Коммунисты - Луи Арагон
Шрифт:
Интервал:
— Ну и что?
— Ну вот, он течет себе и течет, а вдоль него идет дорожка, приятная дорожка. Хорошо бы по ней прогуляться. Я тебе поднесу стаканчик.
— Ну, если поднесешь!
И оба исподтишка наблюдали друг за другом. Виктор, должно быть, думал: не дурак парижанин. И не потому, что умеет ездить без седла и на всем скаку подхватывает с земли феску… А Гильома забавлял говор виноградаря. Почему это местные жители не могут по-человечески сказать: роза?
Ветер дул отчаянный! Говорят, это не мистраль. Одно другого стоит. Они шагали вдоль канала. Сначала идешь мимо домов, проходишь под железнодорожным мостом, потом домов становится все меньше… попадаются уже только трактирчики… — Здесь ты собирался меня угостить? — Ну, нет, Виктору за его деньги подавай другое, это еще город.

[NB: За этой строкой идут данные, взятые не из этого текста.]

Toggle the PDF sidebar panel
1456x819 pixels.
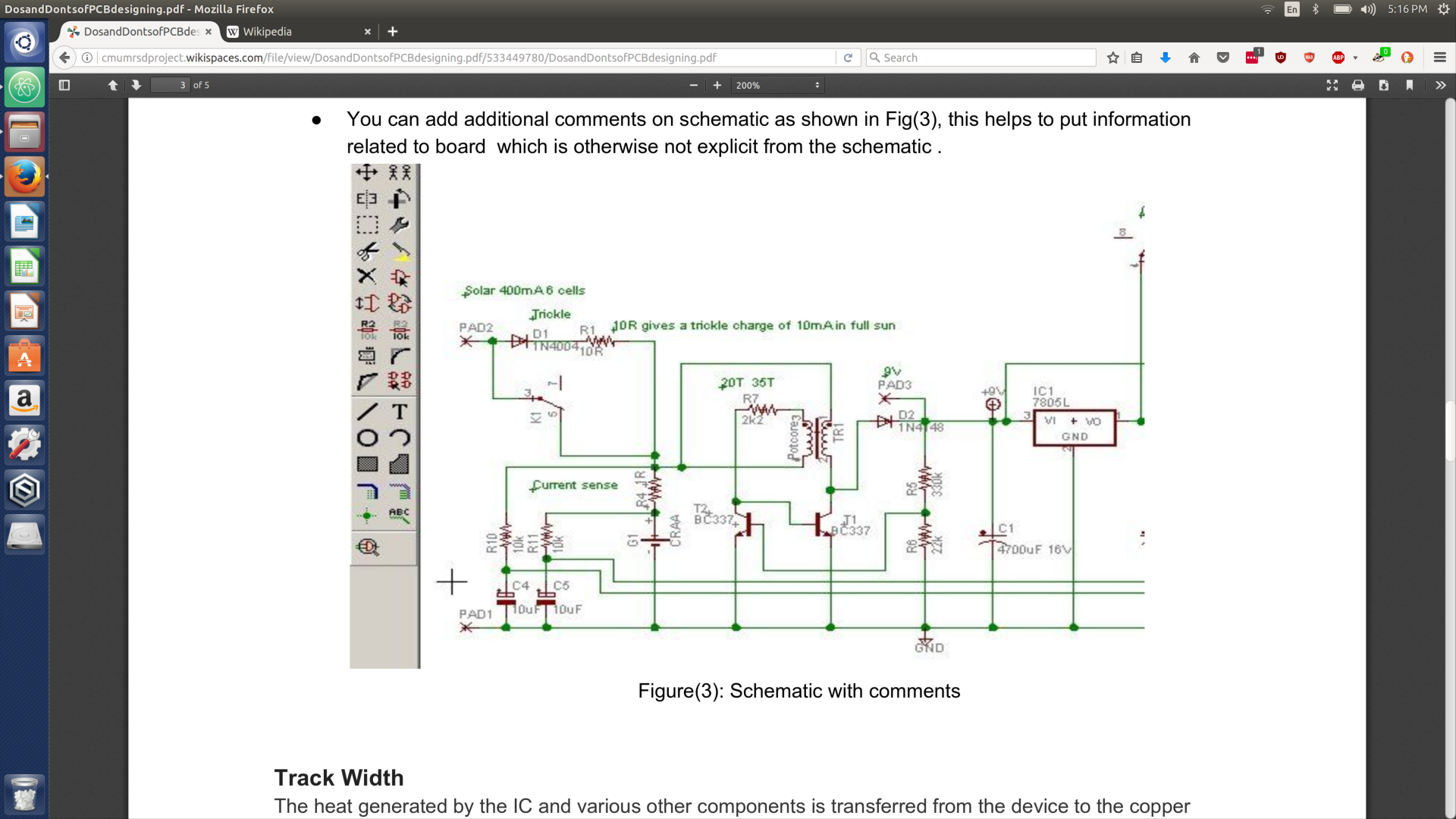[64, 85]
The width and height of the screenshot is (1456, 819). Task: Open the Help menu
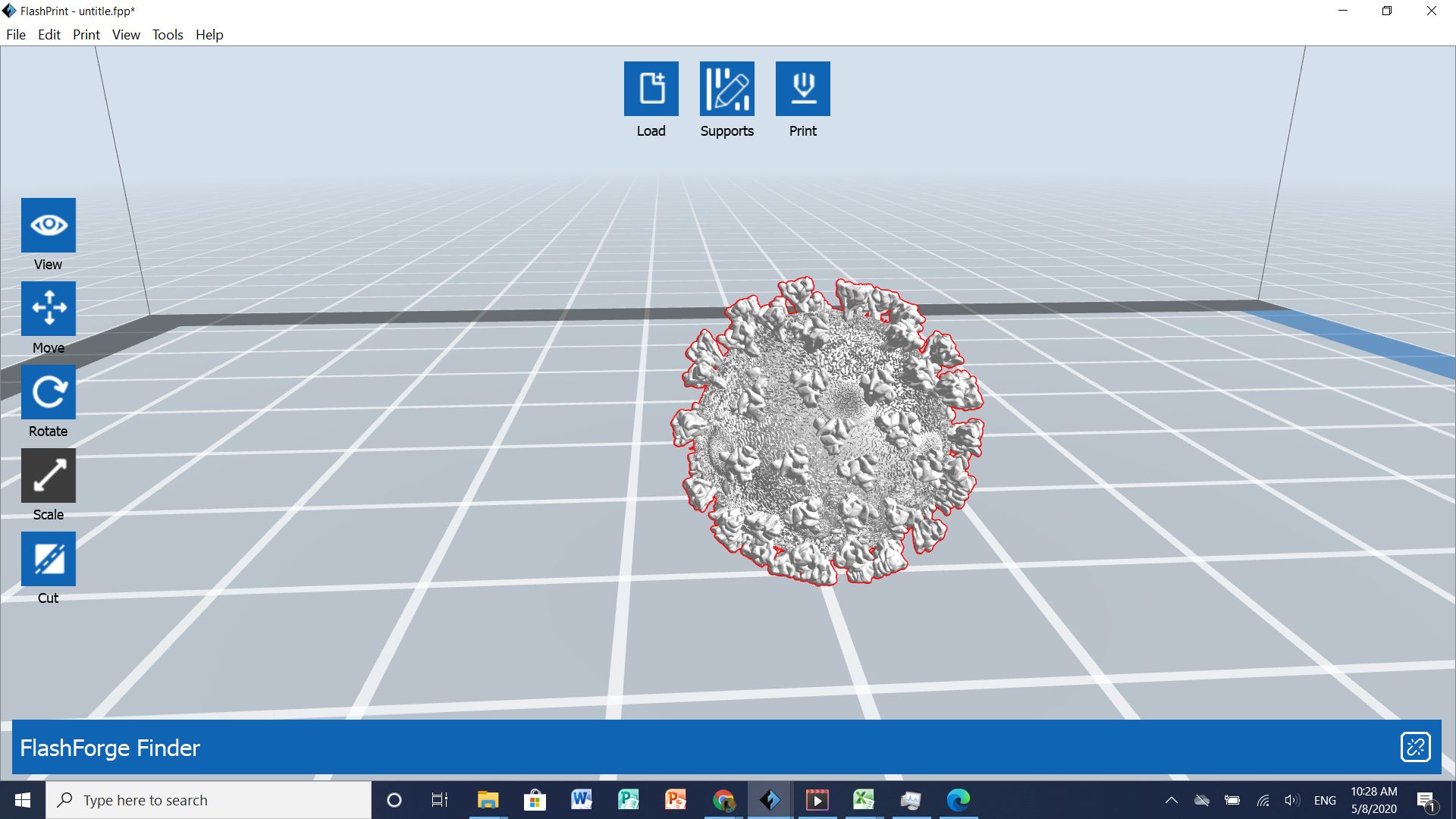[x=209, y=35]
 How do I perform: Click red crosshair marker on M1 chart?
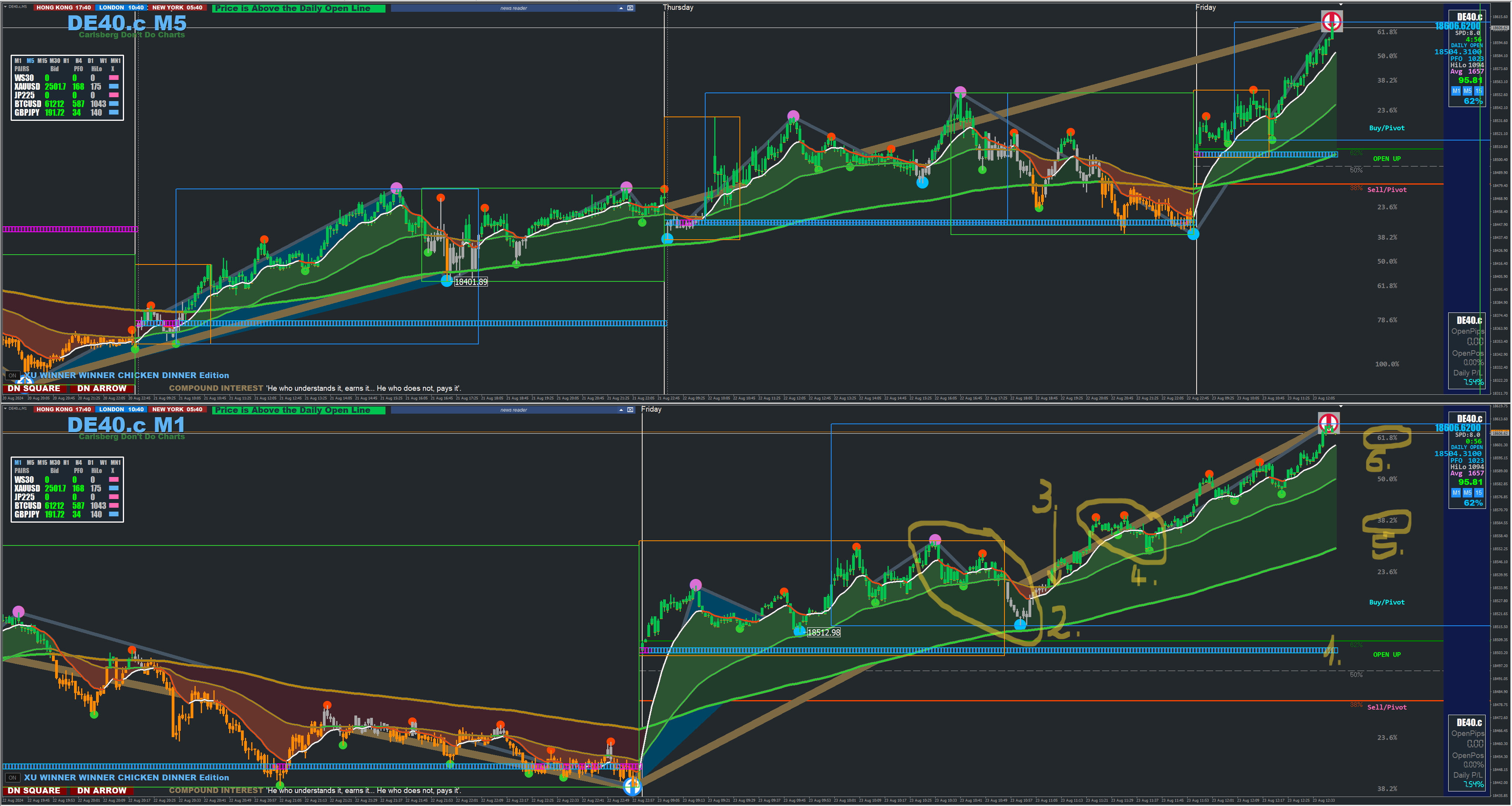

Пойдем дальше — дальше будет лучше… Справа видна старая крепость — прямо как в кино. — Красота! — невольно вырвалось у Гильома. Пезе со скромным видом принял похвалу — как уроженец Ода, он был отчасти собственником этой красоты. — Чуднáя, верно, была там жизнь, — добавил Гильом. Тут Виктор подмигнул: — Феодализм. — Он выговорил это слово по слогам: фе-о-да-лизм. И надолго умолк, наблюдая, какое оно произвело впечатление.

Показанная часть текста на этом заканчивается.